While the focus of G2F is to understand the effects of environment on phenotype and, in particular, the interaction between genotype and environment, the project will employ various GBS applications to generate data, Schnable said, making it clear that sequencing was the technology best suited for the initiative.

"Arrays suffer from ascertainment bias – they only score SNPs that were previously discovered," said Schnable. "Because maize is highly diverse this can be a serious limitation," he said. He added that it is unlikely that G2F will rely on digital PCR approaches. "I don’t believe digital PCR would be cost-effective for scoring thousands of SNPs, and depending on how it is conducted, it has ascertainment bias," he said.
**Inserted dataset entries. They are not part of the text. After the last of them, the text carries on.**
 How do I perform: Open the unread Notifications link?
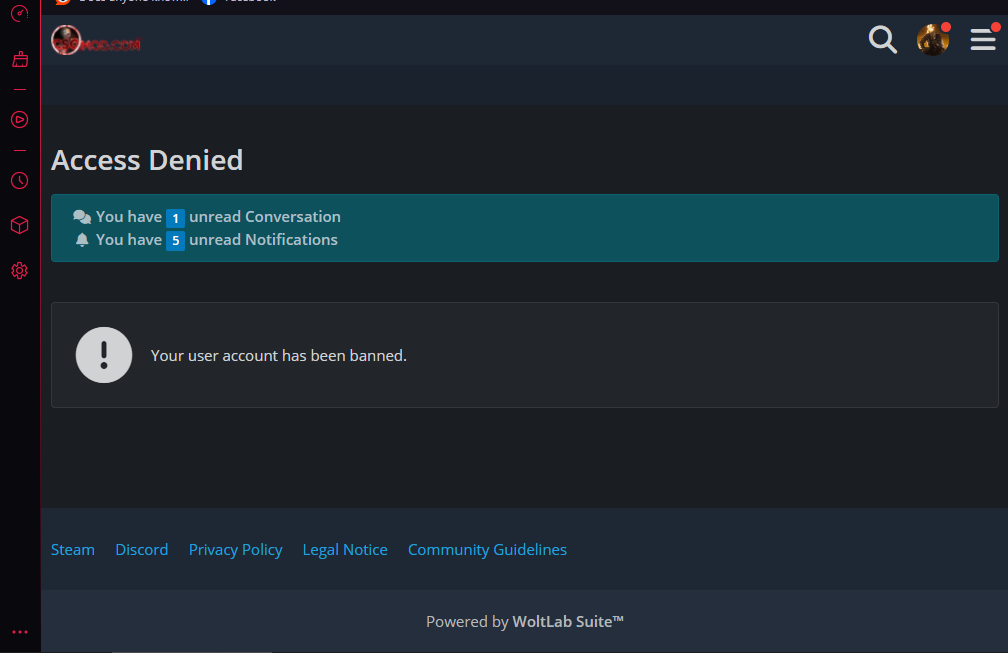pyautogui.click(x=263, y=240)
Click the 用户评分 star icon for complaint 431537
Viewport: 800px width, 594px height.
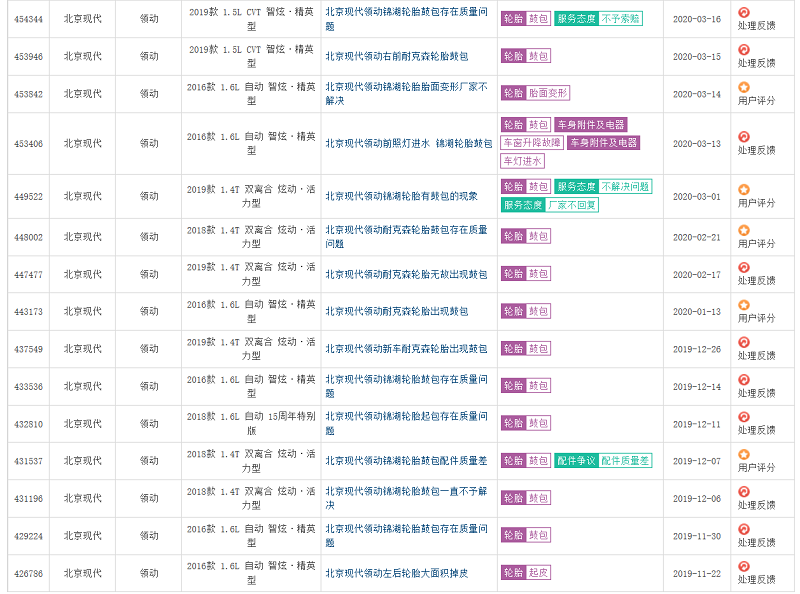[743, 455]
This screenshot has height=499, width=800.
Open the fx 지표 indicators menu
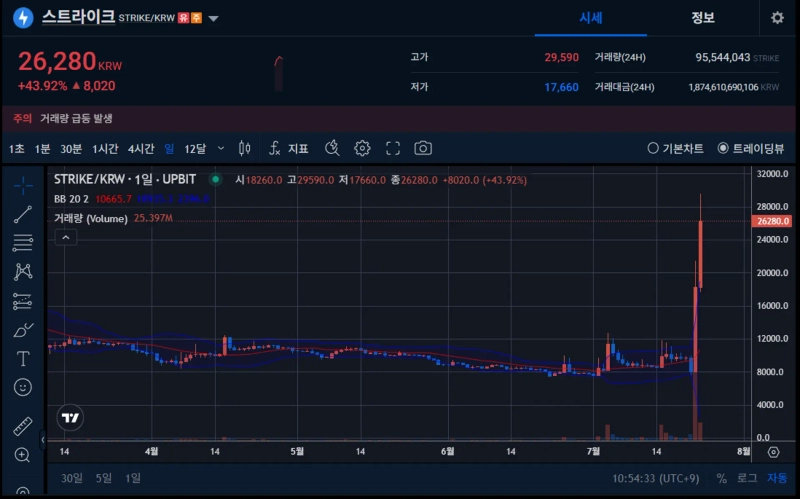tap(289, 148)
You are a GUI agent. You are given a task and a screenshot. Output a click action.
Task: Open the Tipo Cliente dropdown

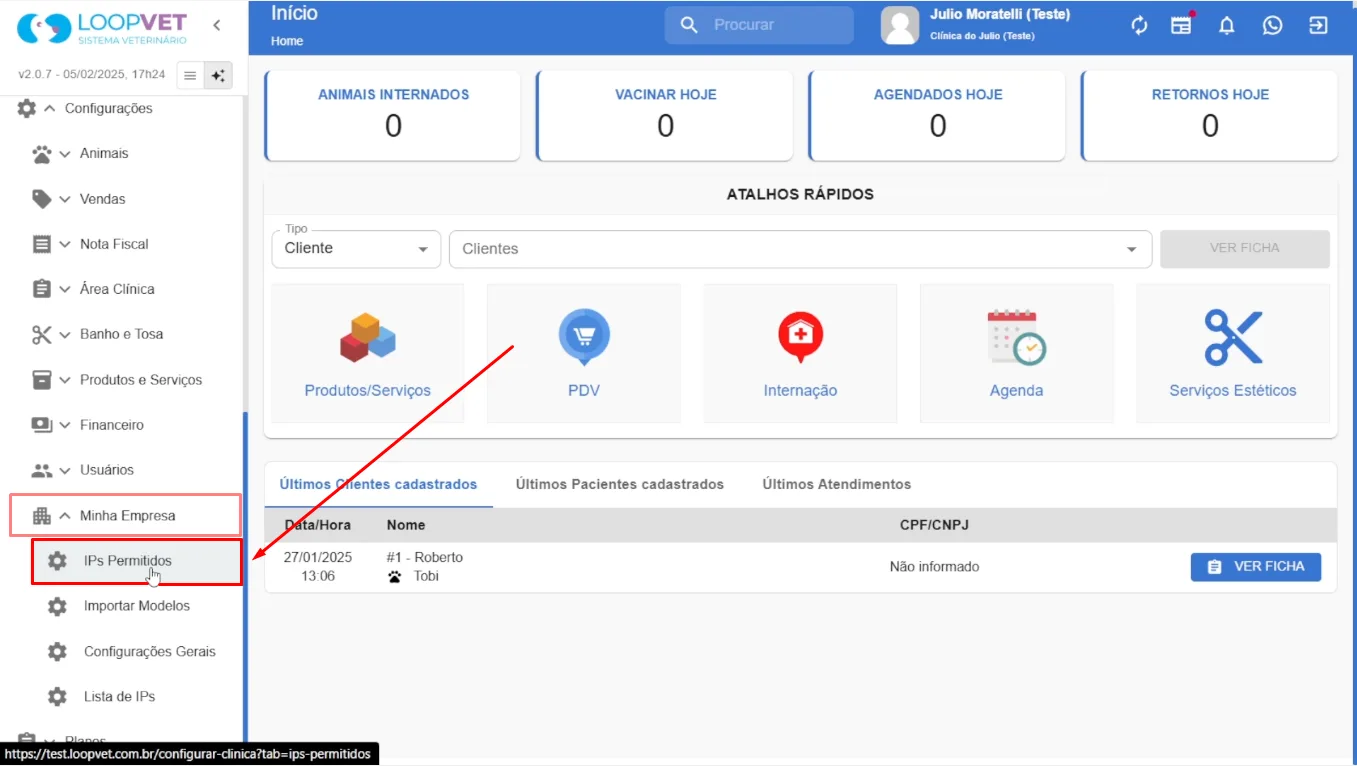click(356, 248)
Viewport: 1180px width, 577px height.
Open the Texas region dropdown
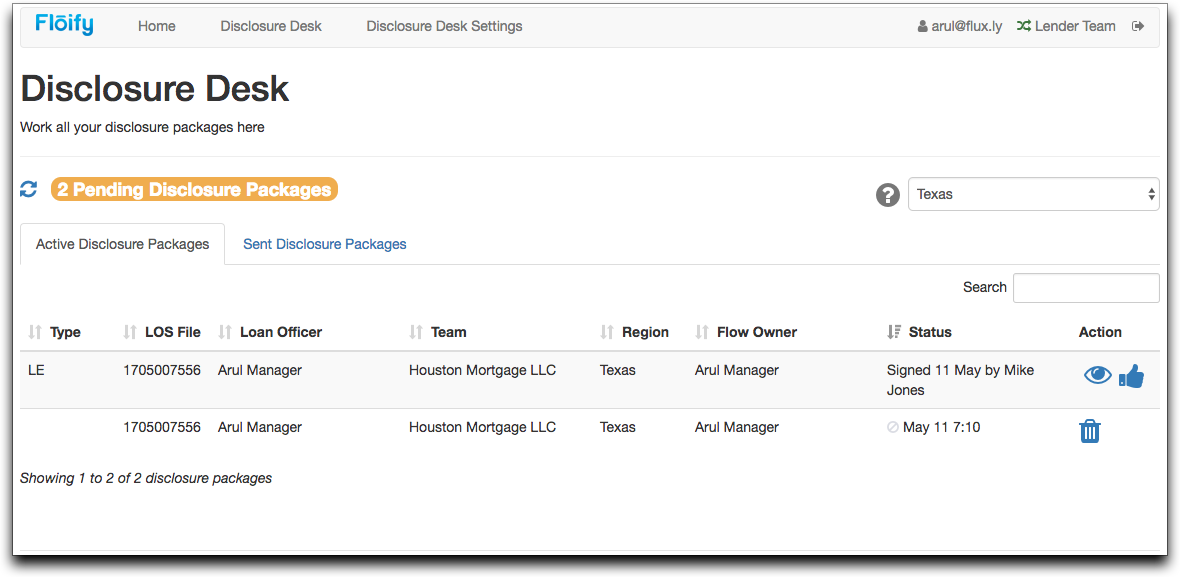1033,194
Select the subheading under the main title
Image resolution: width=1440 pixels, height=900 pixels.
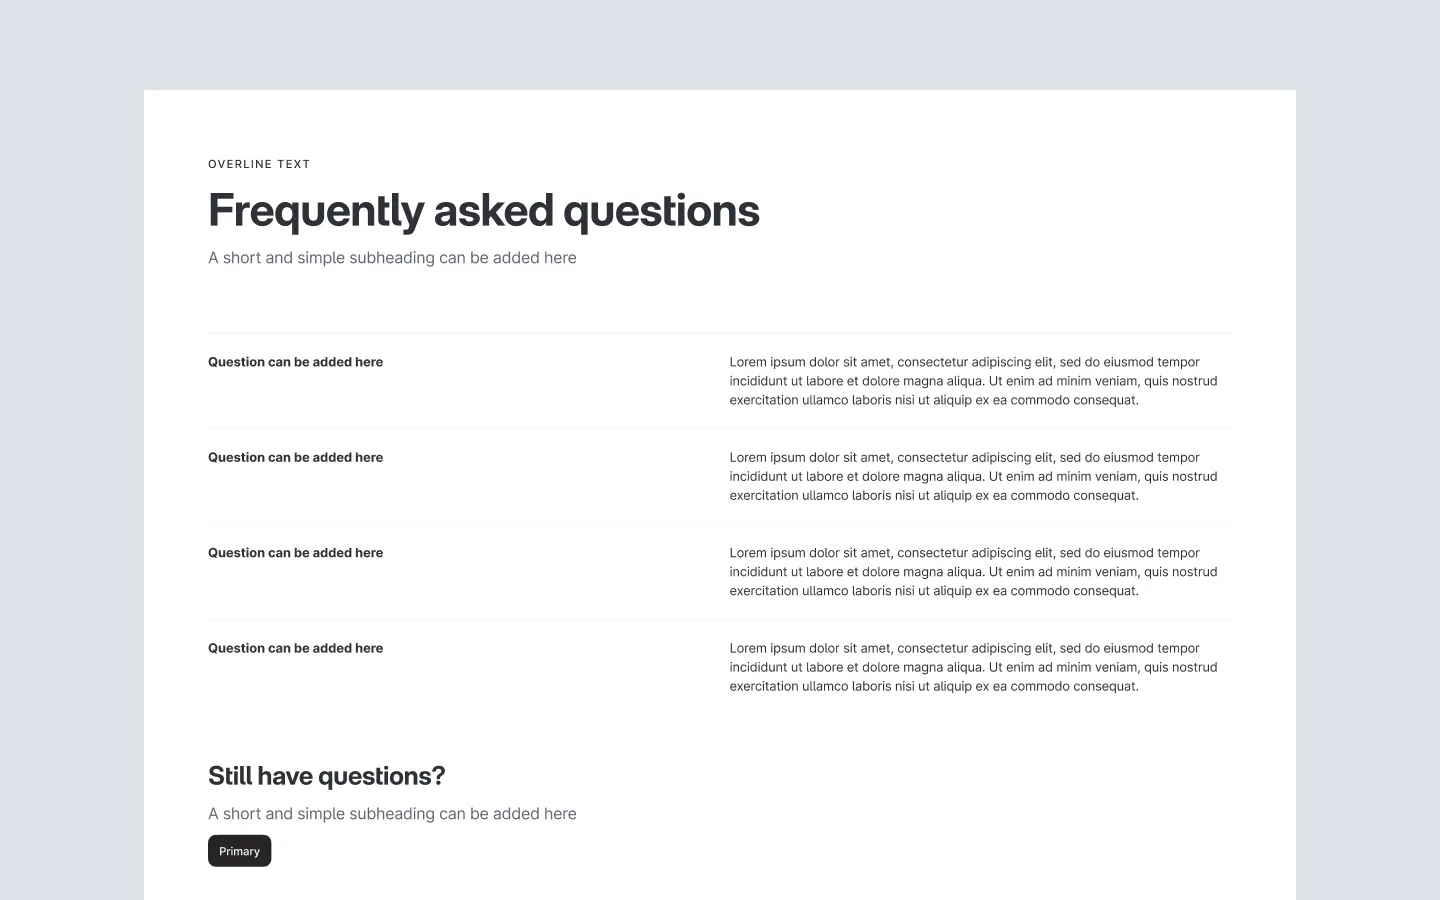tap(392, 257)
The only question for G2F's organizers, therefore, is what GBS applications to use. "There are various flavors of GBS and sequencing platforms available to us," said Schnable. "We plan to conduct bake-offs to select the right ones for various applications." He declined to provide additional information on how such comparisons could progress, stating, "we've simply committed to conducting evaluations of alternative technologies to decide upon the ones that are appropriate for specific cases."

Apart from his involvement in G2F, Schnable is also managing partner of Data2Bio, a next-generation sequencing services and analysis company. With offices in Iowa and China, Data2Bio offers a number of services, including an alternative GBS approach called tunable genotyping-by-sequencing (tGBS).
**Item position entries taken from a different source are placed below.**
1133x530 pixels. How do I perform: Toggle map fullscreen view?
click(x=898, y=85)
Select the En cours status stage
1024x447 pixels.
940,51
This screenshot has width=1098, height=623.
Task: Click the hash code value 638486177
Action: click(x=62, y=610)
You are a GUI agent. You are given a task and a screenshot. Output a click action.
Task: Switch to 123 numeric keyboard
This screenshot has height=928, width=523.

According to Data2Bio, tGBS "more stringently controls the fraction of genome that is sequenced and genotyped." Reads are clustered at fewer sites, increasing read depth, and resulting in the reporting of tens of thousands of SNPs. On its website, Data2Bio claims that tGBS is suitable for most projects, and that the approach "yields much less missing data than conventional approaches for mapping the genetic determinants of traits in bi-parental crosses and association mapping experiments."

Schnable provided an overview of tGBS at a separate workshop at PAG. While he acknowledged that his presentation was not specific to the G2F initiative, he noted that tGBS is being used in a variety of projects. "Whether it will be used in the G2F initiative will depend on the needs of the initiative and the results of the bake offs," Schnable said.